European Commission head Ursula von der Leyen confirmed on Wednesday that the countries have reached an agreement on the 8th package of sanctions.

“I welcome today’s agreement between the member states on the 8th package of sanctions. We walked fast and determined. We will never accept fictitious referendums organized by V. Putin, nor any annexation of Ukraine. We are determined to continue to make the Kremlin pay (for this),” tweeted the head of the EC, which proposed this package of sanctions last week in response to Russia’s announced annexation of four Ukrainian regions.

“We have approved a new package of sanctions. It includes the limitation of the price of Russian oil supplied to third countries and mechanisms aimed at avoiding the circumvention of sanctions,” Andrzej Sados, Poland’s ambassador to the EU, told reporters.

The draft agreement relied on the price ceiling mechanism for Russian oil already proposed by the G7 countries, although exact prices have not yet been agreed upon. US representatives have claimed that the exact prices could become clear in the coming weeks.

Malta, Cyprus and Greece, whose tankers carry the largest share of Russian oil, have previously worried that the price caps would negatively affect their volumes.

The Guardian, citing sources, reports that certain “guarantees” have been given to these countries.
Compromises are unavoidable

The 8th package of sanctions foresees new sanctions for officials who contributed to the annexation of Ukrainian territories. In previous sanctions packages, such restrictions have already been applied to more than 1,200 individuals and more than 100 companies and institutions.
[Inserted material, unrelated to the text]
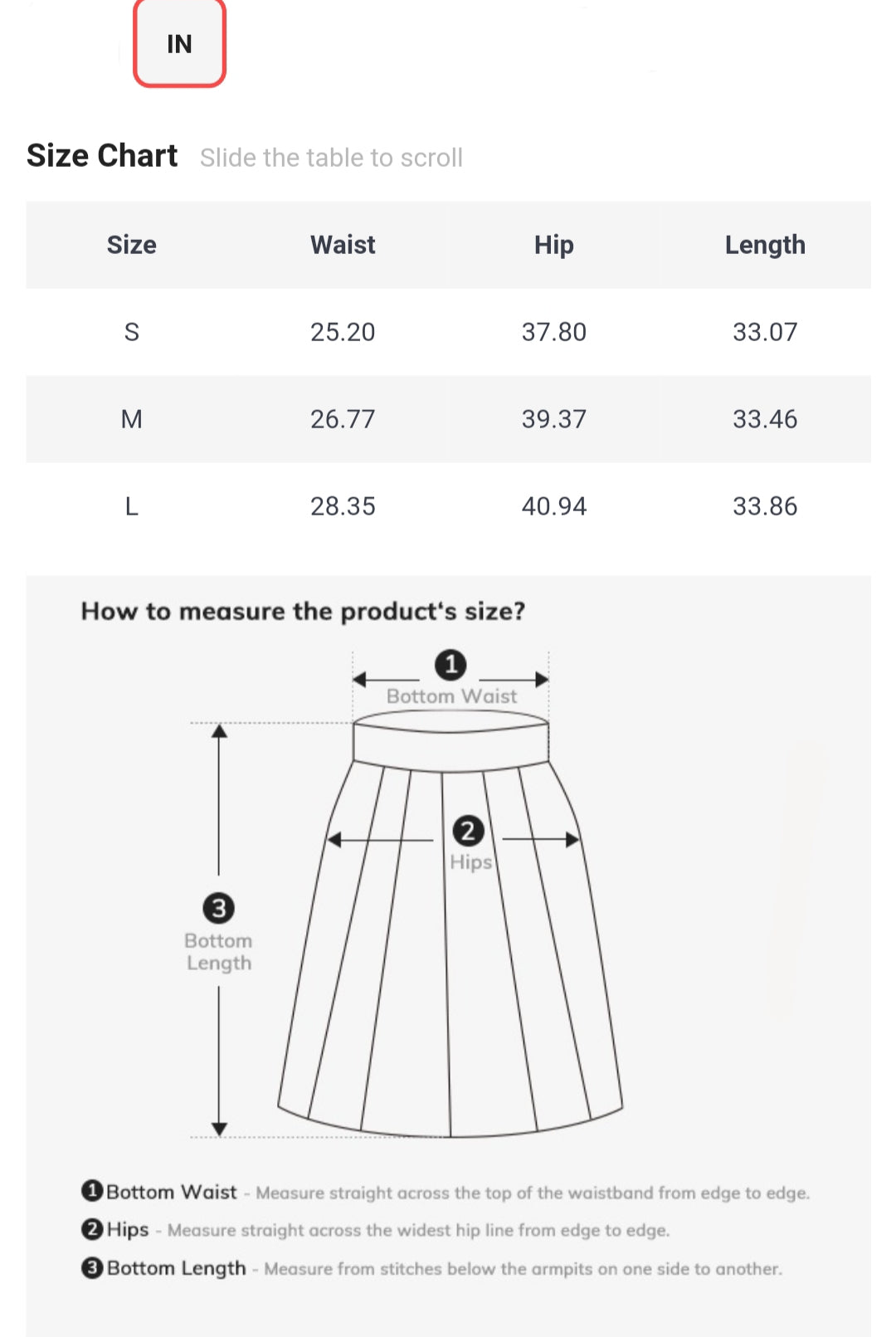Click the legend's number 2 Hips bullet
Image resolution: width=896 pixels, height=1337 pixels.
(92, 1229)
A few dozen more individuals will be included in the latest package.

It also extended the ban on imports of goods, including steel products, and banned the provision of IT, engineering and legal services to Russian entities, according to the release.

It would also limit Russia’s ability to acquire aviation goods, electronic components and certain chemicals in order to deprive the Russian military of access to critical technologies.

Some countries were concerned that the latest draft sanctions appeared to weaken several of the proposed measures, including adding a Russian diamond mining company to the sanctions list.

“The process was complicated, we had to agree on some exceptions, including those infamous red diamonds,” Sados said.

The new sanctions are expected to take effect on Thursday.

The head of Lithuania, Gitanas Nausėda, views the new sanctions as a “step forward”. According to the president, it will be possible to assess its extent in the future.

“He indicates that a step forward will be taken, and we will see how big it is,” G. Nausėda told reporters in Vilnius on Wednesday.

The Minister of Foreign Affairs of Lithuania, Gabrielius Landsbergis, has previously stated that the agreement reached by the EU countries on the eighth package of sanctions against Russia is weak, but better than none.